Stored items
..............................

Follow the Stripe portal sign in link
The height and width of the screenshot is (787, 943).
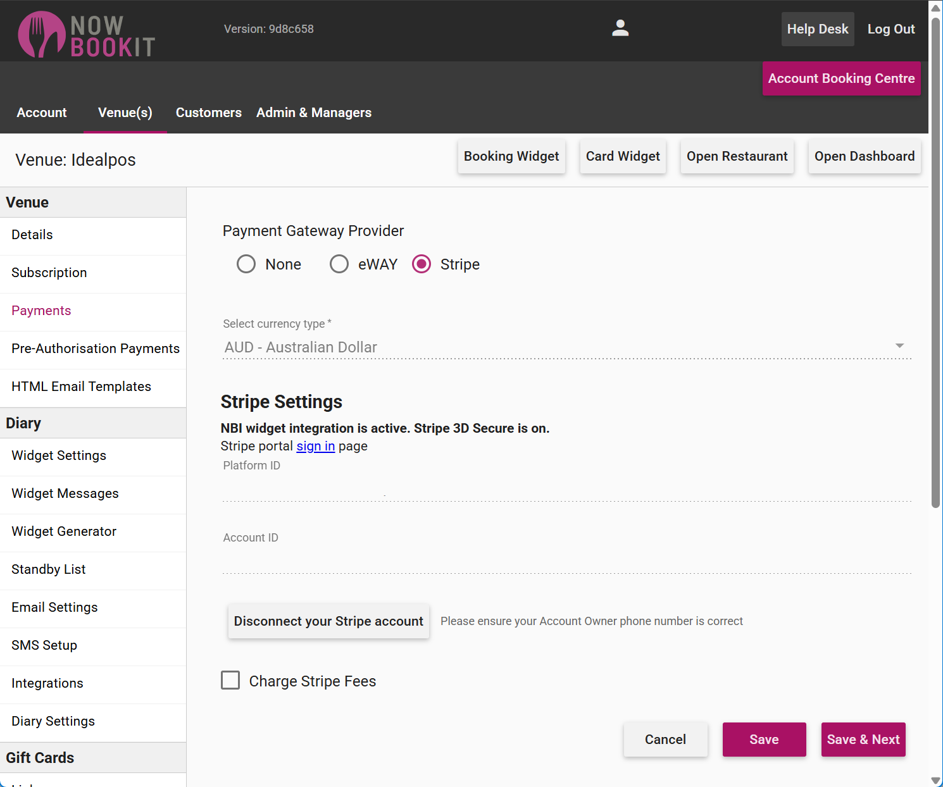click(x=315, y=446)
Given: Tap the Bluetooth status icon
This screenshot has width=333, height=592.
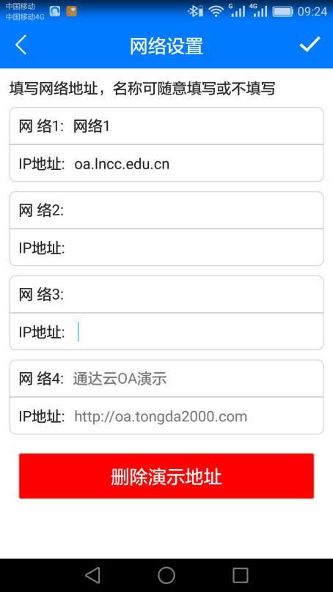Looking at the screenshot, I should tap(195, 11).
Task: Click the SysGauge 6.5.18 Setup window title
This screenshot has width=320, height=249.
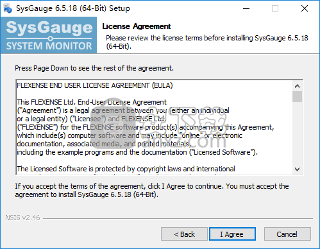Action: tap(73, 8)
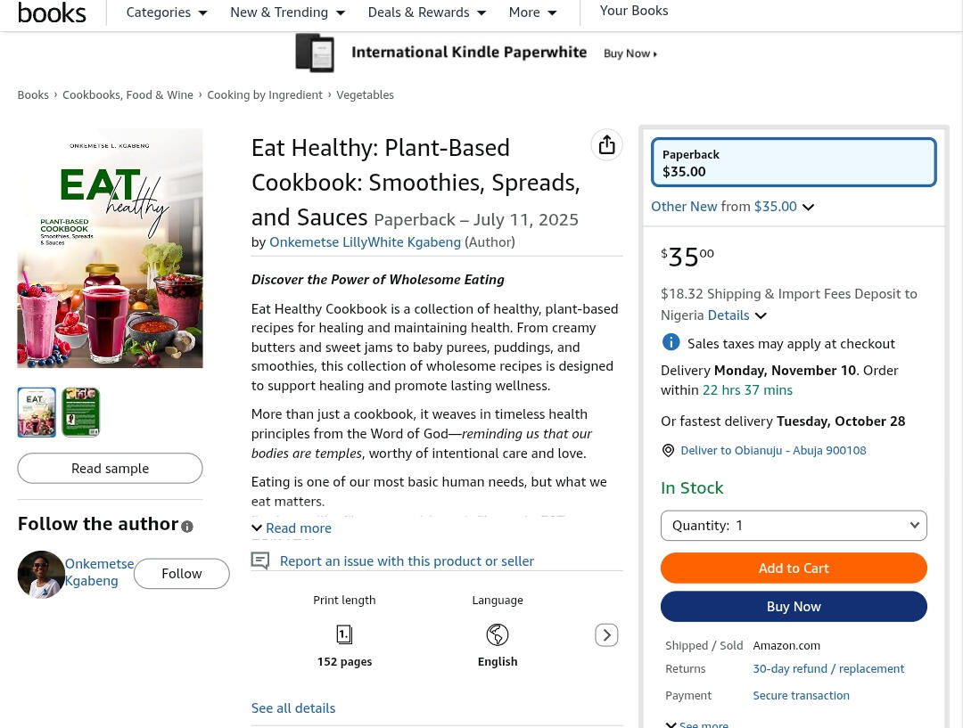Follow author Onkemetse Kgabeng
963x728 pixels.
[x=181, y=574]
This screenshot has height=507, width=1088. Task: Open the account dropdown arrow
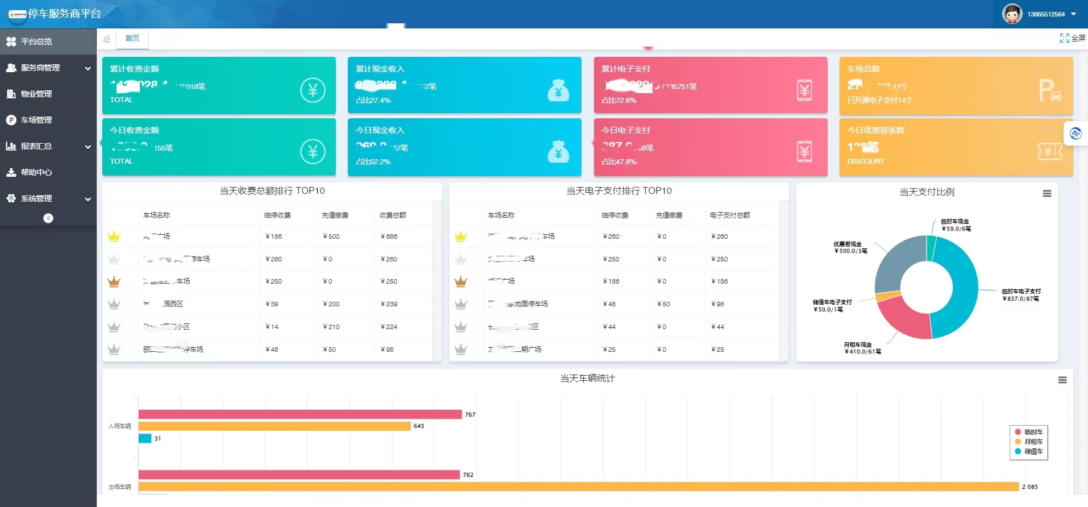(x=1073, y=14)
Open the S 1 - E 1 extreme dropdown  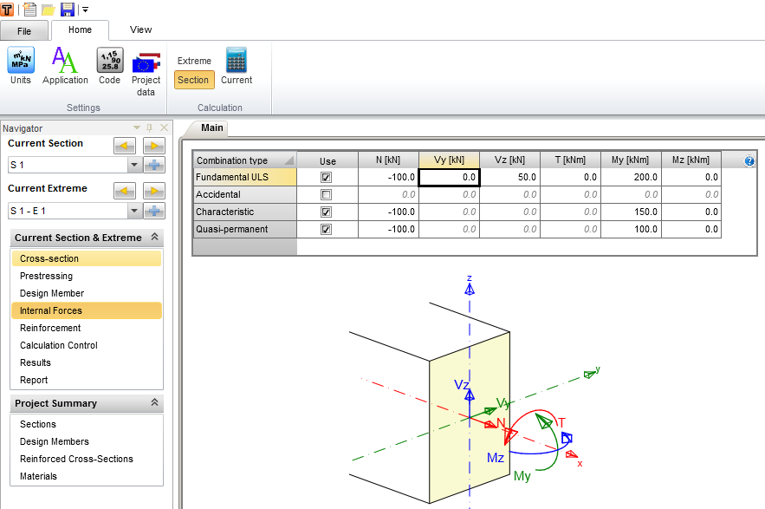point(133,211)
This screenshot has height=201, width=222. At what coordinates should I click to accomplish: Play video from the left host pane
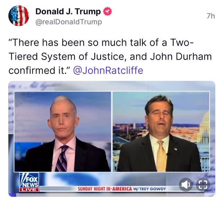tap(62, 132)
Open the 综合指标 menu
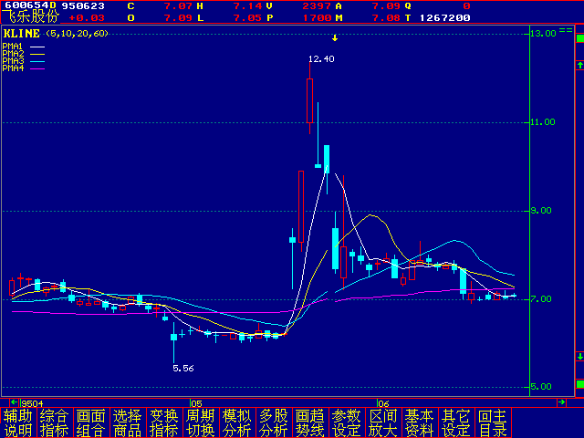This screenshot has height=438, width=584. tap(55, 422)
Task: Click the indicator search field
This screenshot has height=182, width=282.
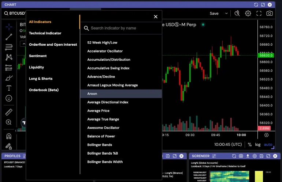Action: tap(123, 28)
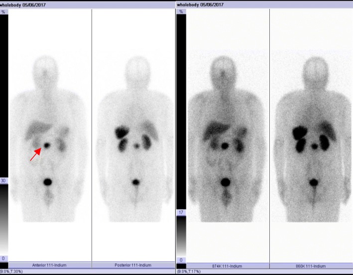The width and height of the screenshot is (353, 275).
Task: Click the left panel percent symbol
Action: point(3,12)
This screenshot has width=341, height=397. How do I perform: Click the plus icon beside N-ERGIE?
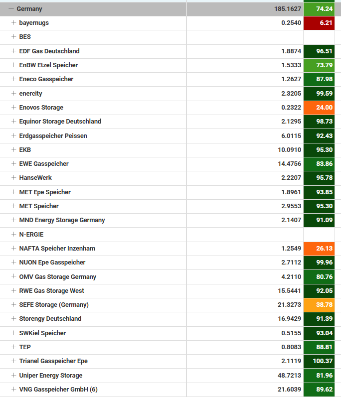coord(14,234)
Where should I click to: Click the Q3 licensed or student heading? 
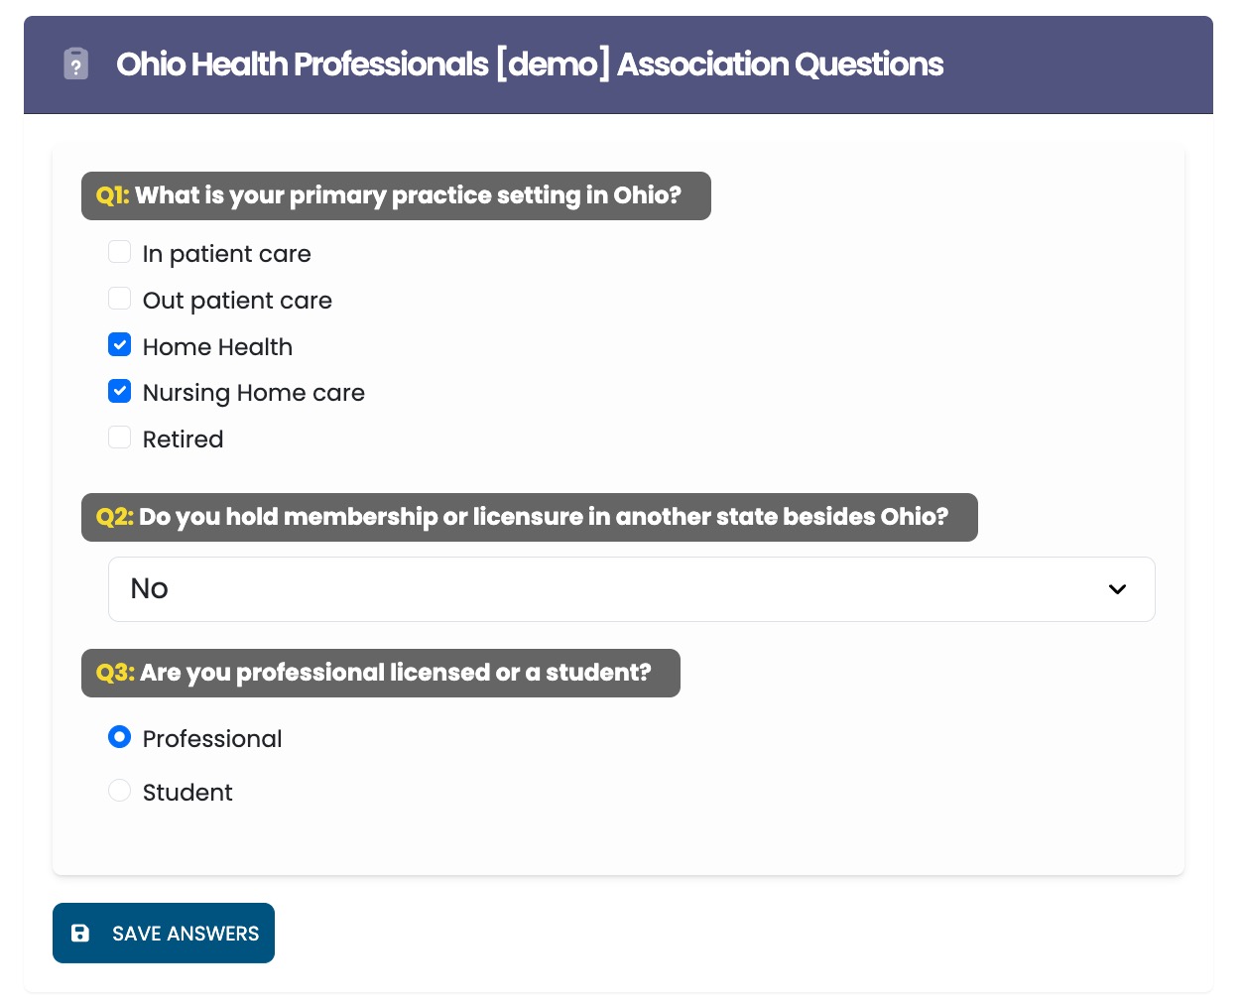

..............................

Reproduce the data above word for word from its first line through the line that holds "Task: Click the SysGauge", both ends included; skip pictures.

Follow the Stripe portal sign in link
The height and width of the screenshot is (787, 943).
click(x=315, y=446)
Given: Tap the Bluetooth status icon
This screenshot has width=333, height=592.
Looking at the screenshot, I should tap(195, 11).
Task: Click the SysGauge 6.5.18 Setup window title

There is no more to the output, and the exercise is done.